Whatever’s motivating you to refinance, chances are you’ll need a refinance appraisal to determine your home’s market value. 

If you have questions about the refinance appraisal process, we’ve got the answers to help you navigate your new mortgage loan process. 

What Is a Refinance Appraisal?

When you’re ready to refinance your mortgage, your mortgage lender will typically require a professional appraisal. During this part of the refinance process, a licensed or certified home appraiser will visit your home to provide an estimate of its value.

FYI: Professional appraisers have zero say in your home loan approval. They’re neutral parties. Their job is to determine how much your house is worth so your lender can determine how much to lend. 

While the appraisal might cost you a few hundred dollars, it’s worth knowing whether your property has sufficient value. 

Most appraisals are done in person. Some appraisers and lenders offer other options, including drive-by, desktop and hybrid appraisals. Depending on factors like the size of the property and how busy the real estate market is, it can take anywhere from a few days to several weeks to get an appraisal back.

Purchase appraisal vs. refinance appraisal

Whether you’re purchasing a home or refinancing your current one, a lender will typically require an appraisal. The process is nearly identical for either scenario. A professional appraiser visits the home and examines its interior and exterior to determine the property’s value. 

A key difference between a purchase appraisal and a refinance appraisal is that you can be present when the appraiser visits your home. Being there during the appraisal gives you a chance to point out any upgrades you made to the home that could boost your home’s appraised value. 

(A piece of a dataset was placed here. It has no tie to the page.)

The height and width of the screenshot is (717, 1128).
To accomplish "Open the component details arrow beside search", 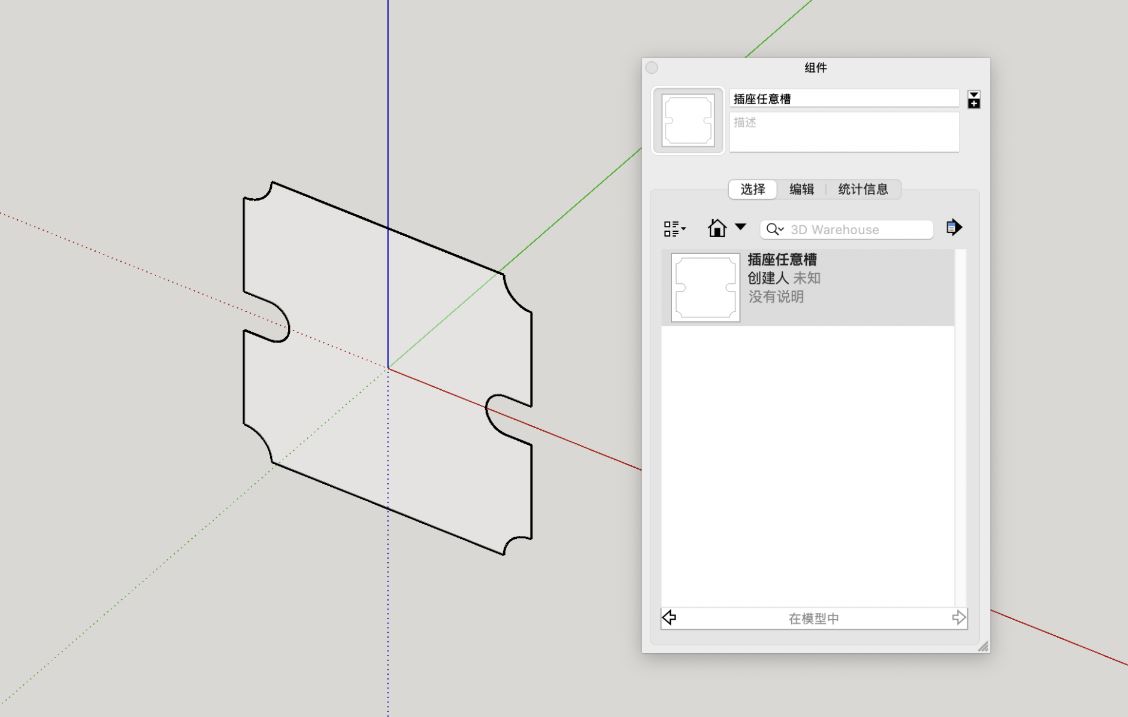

Do You Need an Appraisal To Refinance?

Most banks, credit unions and online lenders require an appraisal to help them determine how much money you can afford to borrow. But there are some options for no-appraisal refinance loans.

Borrowers with conventional mortgages may be able to refinance without an appraisal, but appraisal waivers are usually reserved for homeowners in specific circumstances.[1]

If you have a government-backed loan, you may qualify for a streamline refinance that doesn’t require a home appraisal, such as a:

What Do Appraisers Look for in a Refinance?

A home appraiser checks many things when they are assessing a home’s value for a mortgage refinance, including property location, the number of bedrooms, home improvements, curb appeal and comparable home values. 

Let’s look more closely at what happens during a home appraisal for a refinance.

Home condition

Your home’s condition is an important consideration when an appraiser is determining the property’s overall value. An appraiser will make note of any conditions inside or outside the home that might increase or decrease the value of your home.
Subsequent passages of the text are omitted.